My initial response to the question was to consider it a schoolboy objection, but on second thought decided that you may actually be curious about why the demonstration of the 3rd Way excludes infinite regress as a viable option.
Thanks for giving me the benefit of the doubt.
Quote:Keep in mind that proper interpretation of this demonstration only works for an essentially ordered series in which the existence of a thing depends on something essential to its existence. For example, human beings could not exist apart from some material composition. That is part of our essence. The existence of a human being depends, necessarily, on the existence of molecules and atoms that in turn depend on subatomic particles and so on down the line toward more fundamental levels of existence perhaps terminating in the quantum vacuum. But if there is an infinite regress then it's turtles all the way down below the quantum level. Seems absurd, but let’s just go with it anyway because lots of things appear absurd at the quantum level (at least in traditional modern mechanistic terms). So if we allow infinite regress then the chain of existence extends from human beings all the way down through an infinite series of turtles. Doesn’t that mean that at least one thing inside that infinite chain must exist?
You lost me. The whole chain exists, not just one thing.

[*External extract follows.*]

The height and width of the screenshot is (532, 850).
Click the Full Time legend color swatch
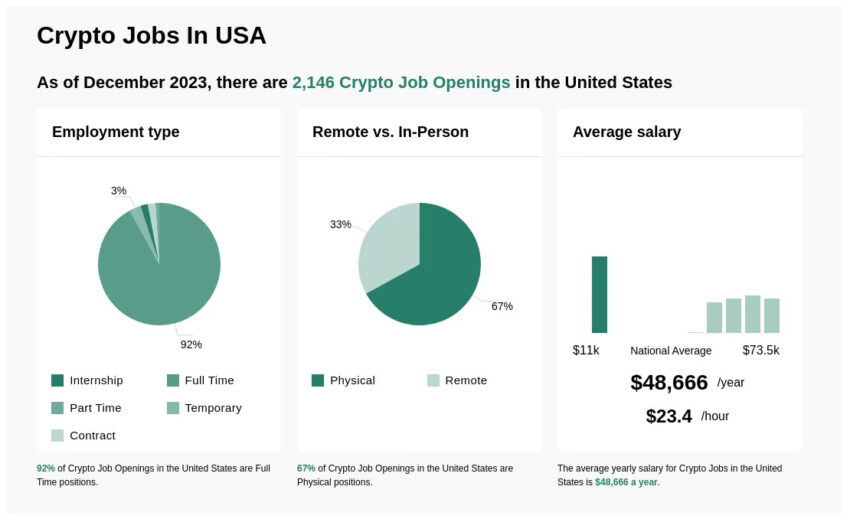pyautogui.click(x=173, y=380)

The no-infinite-regress argument seems to me to be based on establishing an equivalence between truth and palatability. It's something like, "I don't like chocolate, so the carton of ice cream in the freezer must be strawberry."
As in, "I don't see how infinite regress would work, so there must be an uncaused first cause." Or, "I don't see how a cause can be uncaused, so infinite regress must be what's true."
Myself, I don't see how either can work, so that doesn't seem to prove anything. I don't jump to either conclusion.
And while Hawking's third option, "finite but unbounded," has no appeal to this layman's mind, that doesn't make it wrong. So I have to wonder whether there aren't other alternatives I haven't thought of, perhaps also revolting to me, that might also be true.